In this embodiment, the first driving member 12, the second driving member 21 and the third driving member 31 are all cylinders, the second driving member 21 and the third driving member 31 are the same in model, and the first driving member 12 is different from the two cylinders in model.

The first driving member 12, the second driving member 21 and the third driving member 31 are all connected to a controller, and the working states of the three driving members are controlled by the controller.

In this embodiment, the number of the second driving members 21 and the number of the third driving members 31 are two, and are respectively distributed along the direction perpendicular to the length of the fins, in this embodiment, the X direction is defined as the length direction of the fins, the Y direction is defined as the direction perpendicular to the length of the fins, and the Z direction is defined as the direction perpendicular to X, Y. As shown in fig. 1. Because the first clapper 11 has a larger size, four first driving members 12 are disposed on two sides of the second clapper 22 and the third clapper 32, and two first driving members 12 are disposed on each side, and a predetermined distance is provided between the two first driving members 12 on the same side.

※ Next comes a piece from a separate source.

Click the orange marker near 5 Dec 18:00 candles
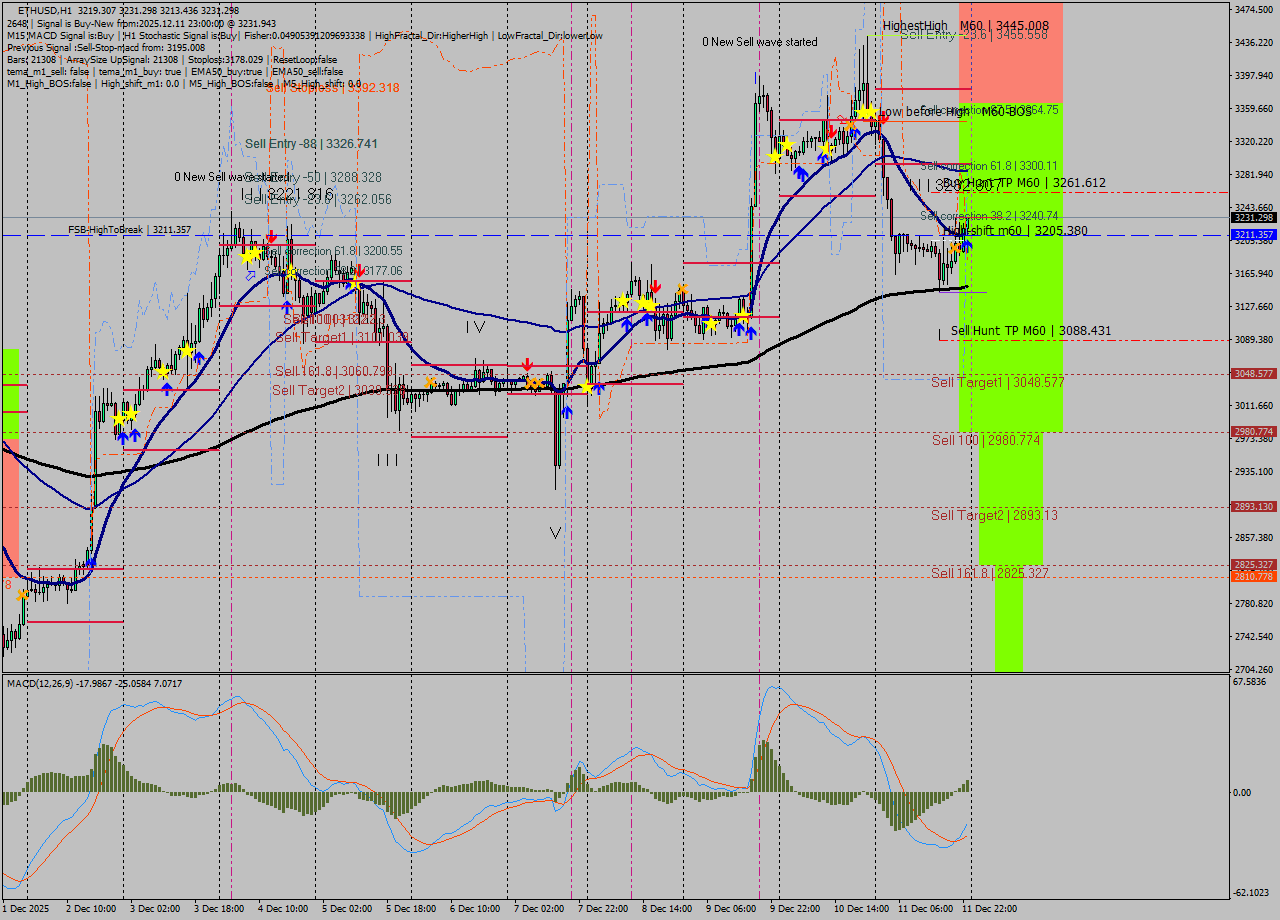 coord(430,382)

The first racket assembly 1 further comprises a first fixing plate 13 and a first connecting plate 14. Wherein the first fixing plate 13 is located above the first racket 11 for supporting the first driving member 12, the position of the first fixing plate 13 in this embodiment is as shown in fig. 3. The output end of the first driving member 12 is connected to the first connecting plate 14, and the first racket 11 is detachably connected to the first connecting plate 14.

Alternatively, as shown in fig. 5, the first fixing plate 13 is provided with a first guide plate 131, the length direction of the first guide plate 131 is set in the Y direction, and the first connection plate 14 is provided with a first guide groove 15. The first guide plate 131 can be inserted into the first guide groove 15. When the first driving member 12 drives the first connecting plate 14 to move up and down, the first connecting plate 14 drives the first guiding groove 15 to move up and down, so that the first guiding groove 15 reciprocates up and down along the first guiding plate 131.

The first connecting plate 14 in this embodiment is provided with two second guide plates 151, and the two second guide plates 151 are spaced apart to form a first guide groove 15 along the Y direction, and the first guide plate 131 can be inserted into the first guide groove 15. Fig. 1 shows a top view of the first guide plate 131, and fig. 4 shows a top view of the first guide groove 15. As shown in fig. 4, two second guide plates 151 are located between two first driving members 12 in the Y direction, and as shown in fig. 5, the second guide plates 151 are fixed to the first connecting plate 14.

In the descending process of the first clapping plate 11, besides the movement precision of the first clapping plate 11 is ensured by the first driving piece 12, the descending movement precision of the first clapping plate 11 is ensured by the guiding action of the first guiding plate 131 and the two second guiding plates 151.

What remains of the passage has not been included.